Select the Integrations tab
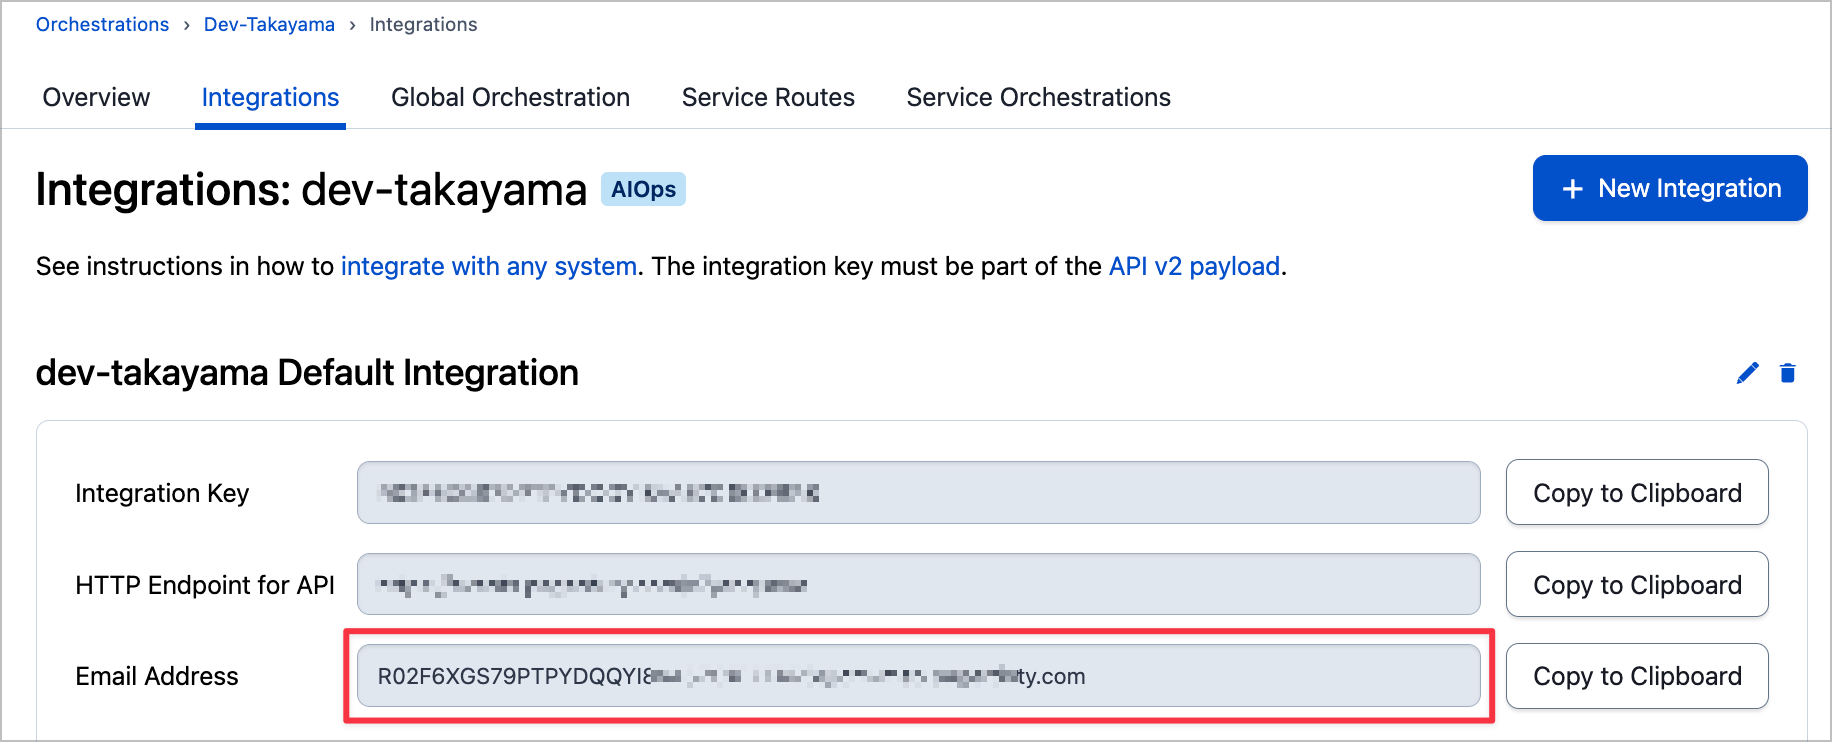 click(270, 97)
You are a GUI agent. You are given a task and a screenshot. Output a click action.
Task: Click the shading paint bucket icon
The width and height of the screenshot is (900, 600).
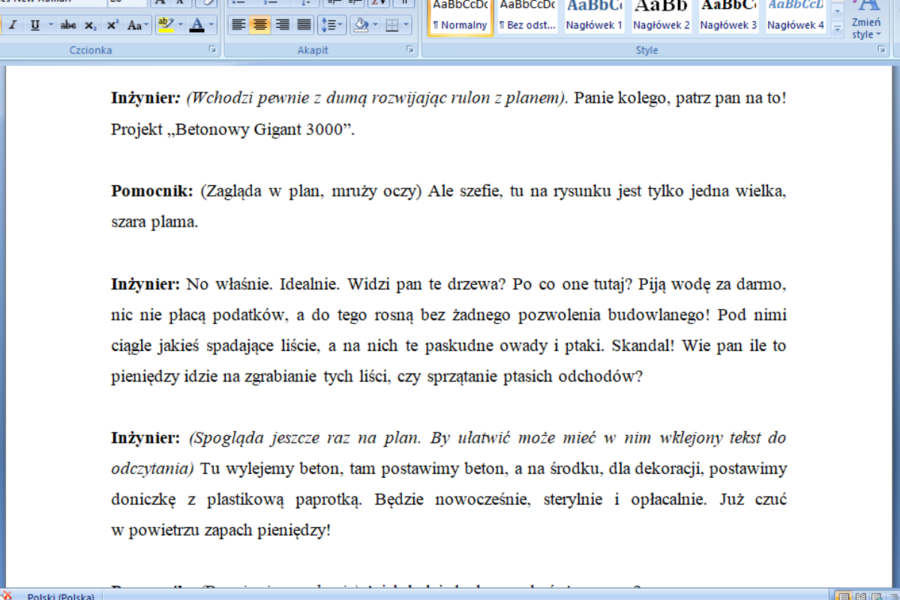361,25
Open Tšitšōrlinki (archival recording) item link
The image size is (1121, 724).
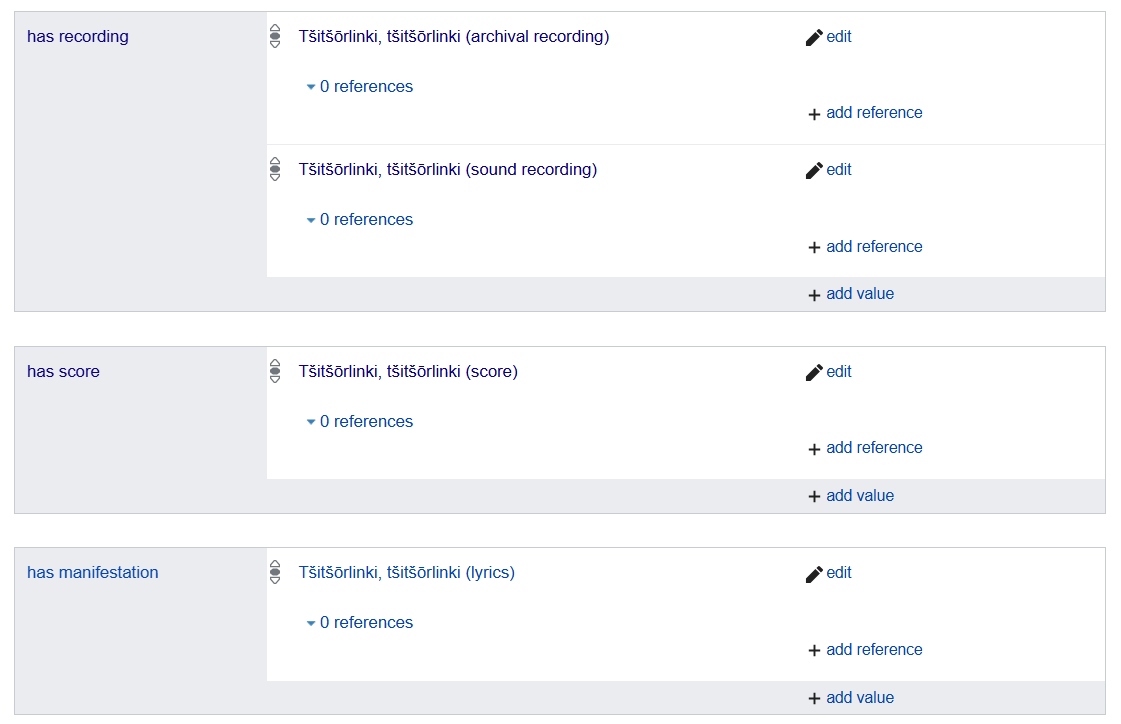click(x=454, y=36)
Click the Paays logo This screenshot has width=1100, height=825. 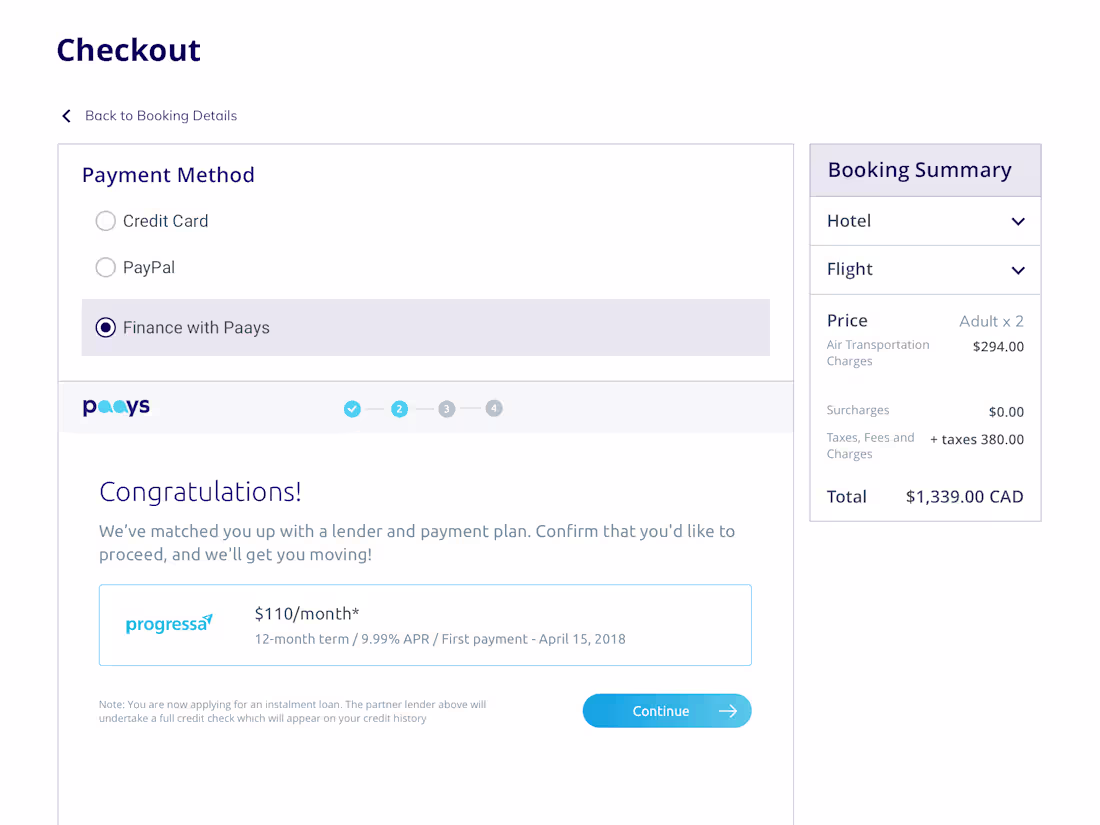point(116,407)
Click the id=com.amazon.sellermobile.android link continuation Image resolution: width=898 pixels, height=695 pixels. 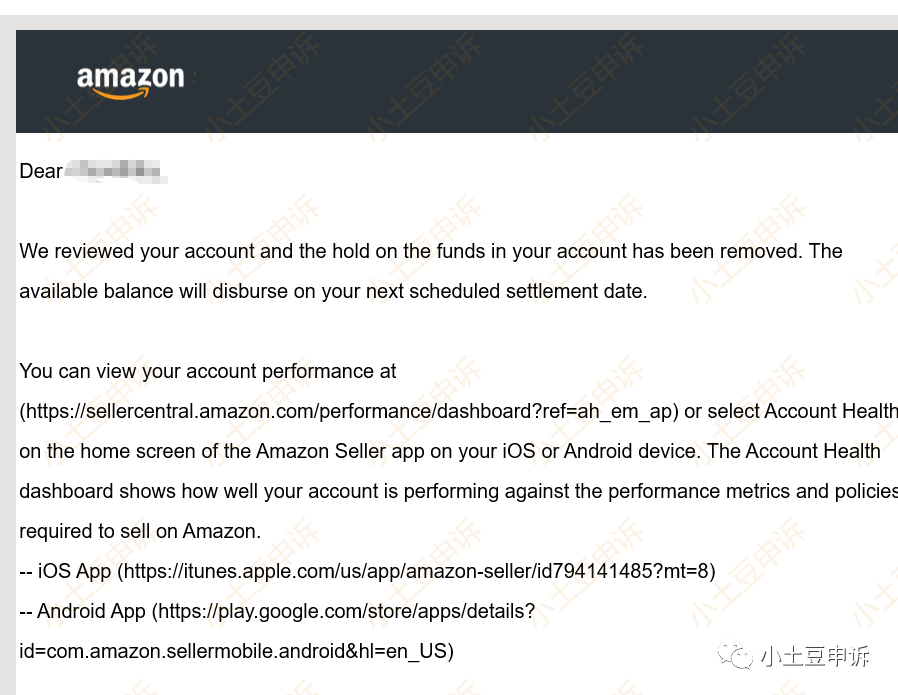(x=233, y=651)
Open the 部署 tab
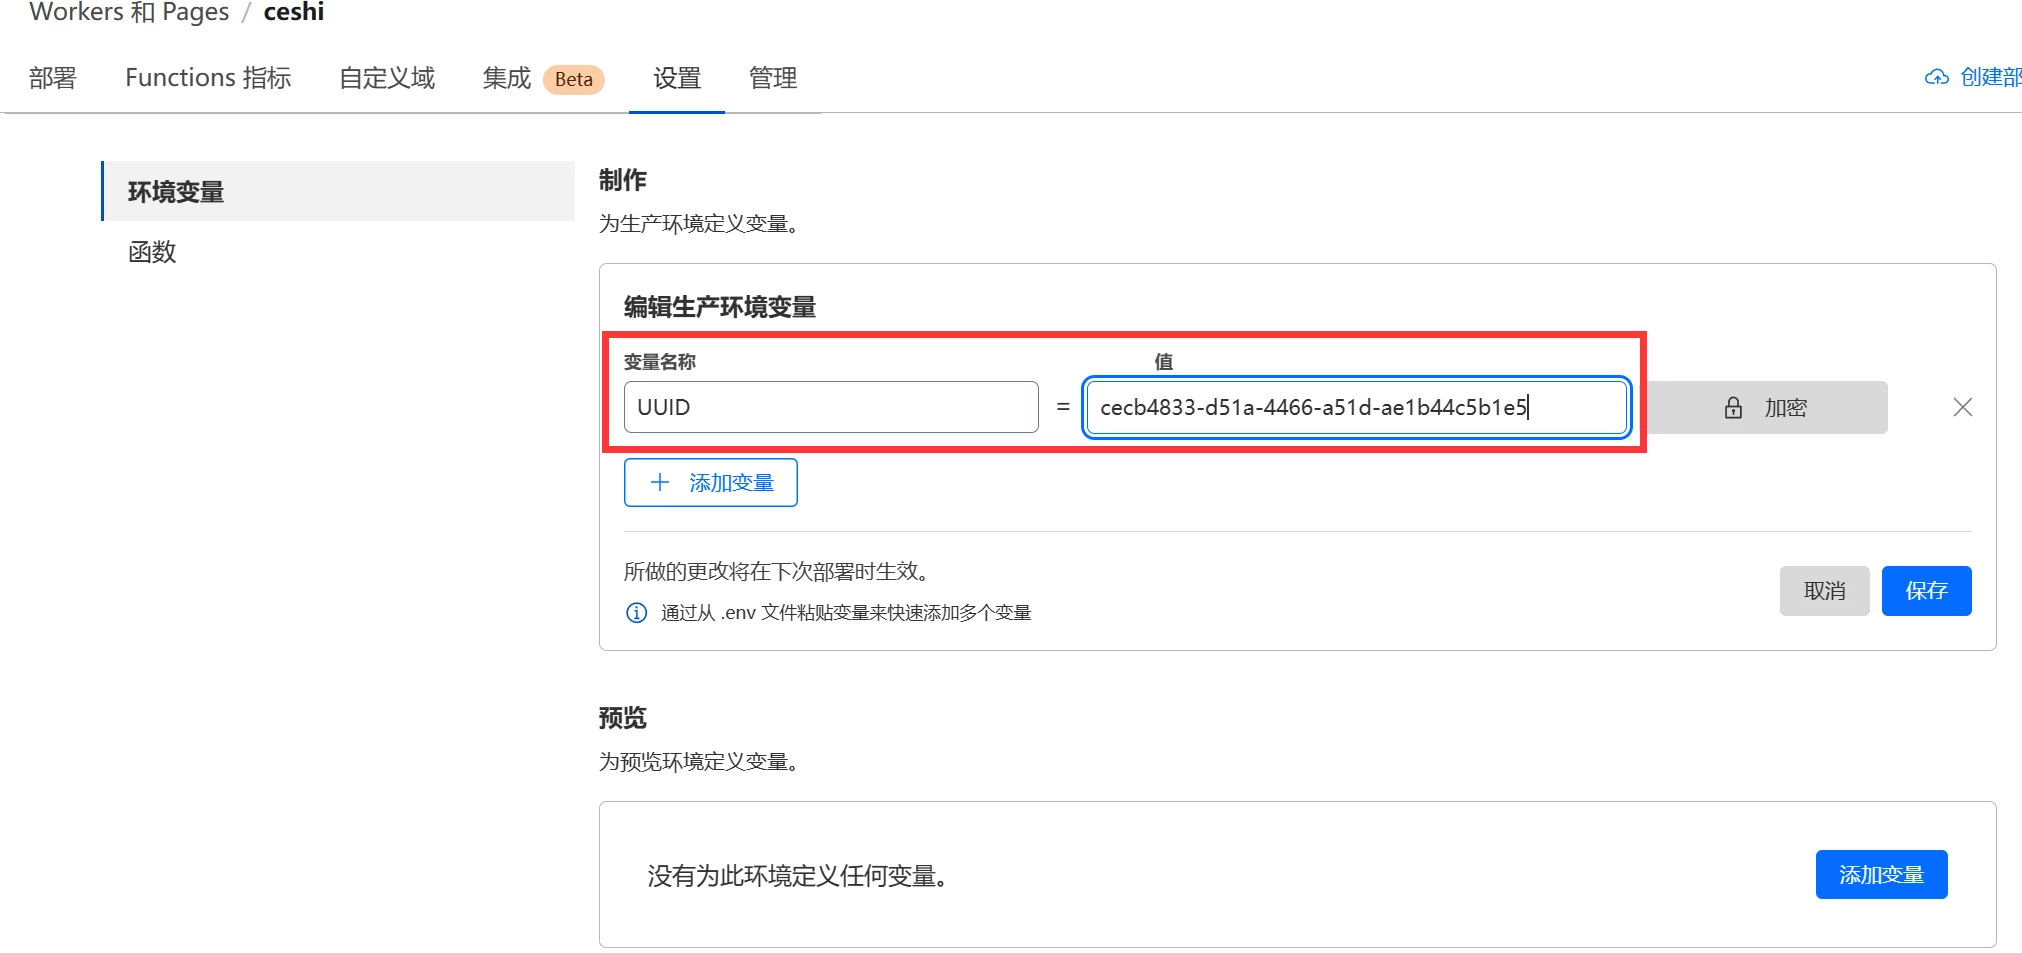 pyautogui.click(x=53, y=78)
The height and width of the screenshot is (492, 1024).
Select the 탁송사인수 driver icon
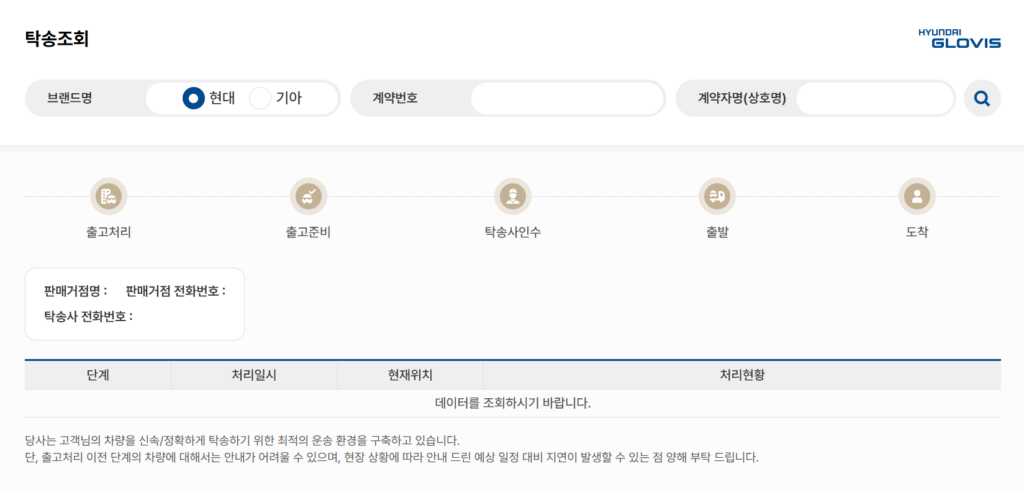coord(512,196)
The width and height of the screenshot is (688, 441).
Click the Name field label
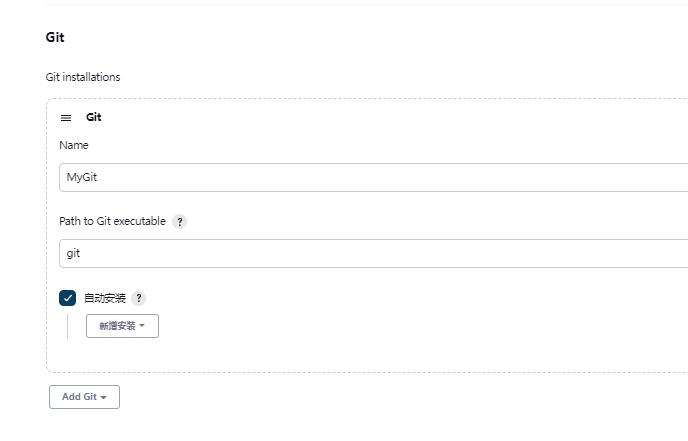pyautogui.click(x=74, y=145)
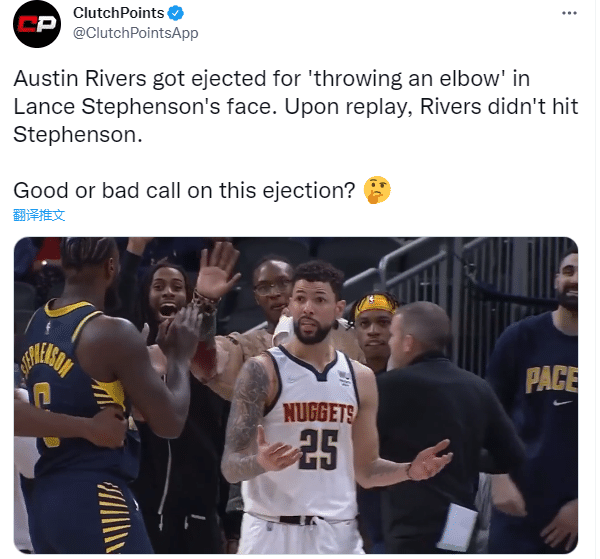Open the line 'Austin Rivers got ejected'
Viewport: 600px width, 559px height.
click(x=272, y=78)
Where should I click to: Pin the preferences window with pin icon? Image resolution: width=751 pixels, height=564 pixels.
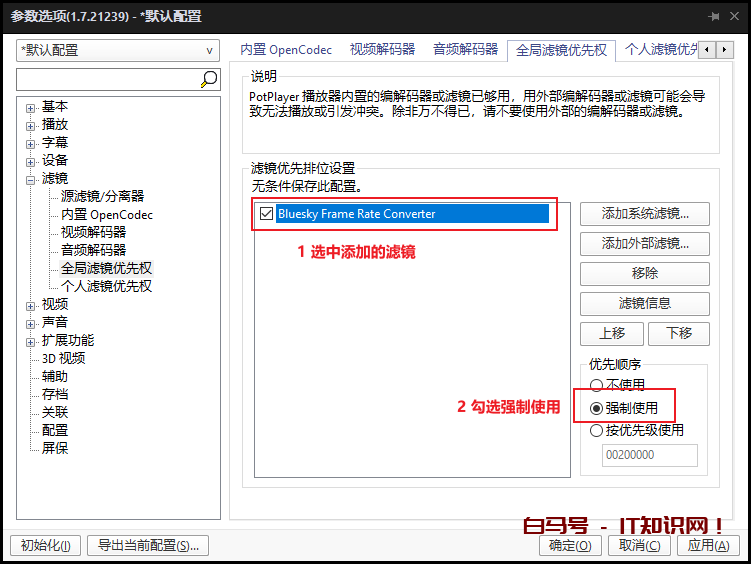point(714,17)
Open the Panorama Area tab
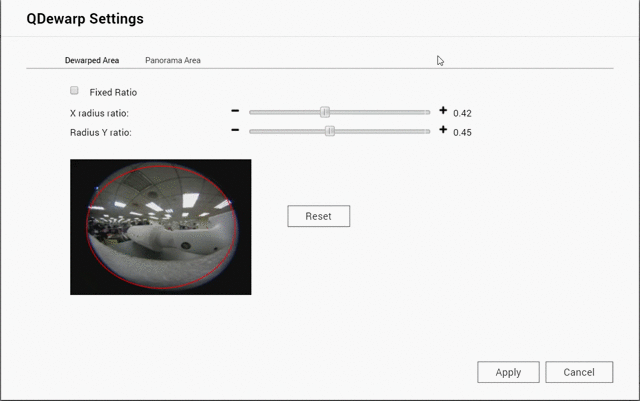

** ASSIGNED TASK **
The lines from the one containing "The height and" to the final line of the material, both ends included, should be retyped exactly and alone, with no pictures.

** SOLUTION FOR THIS PROBLEM **
The height and width of the screenshot is (492, 1024).
Select the 탁송사인수 driver icon
coord(512,196)
The width and height of the screenshot is (688, 441).
Click the Name field label
pyautogui.click(x=74, y=145)
Open the line 'Austin Rivers got ejected'
Viewport: 600px width, 559px height.
click(x=272, y=78)
Where should I click to: Pin the preferences window with pin icon? Image resolution: width=751 pixels, height=564 pixels.
point(714,17)
Open the Panorama Area tab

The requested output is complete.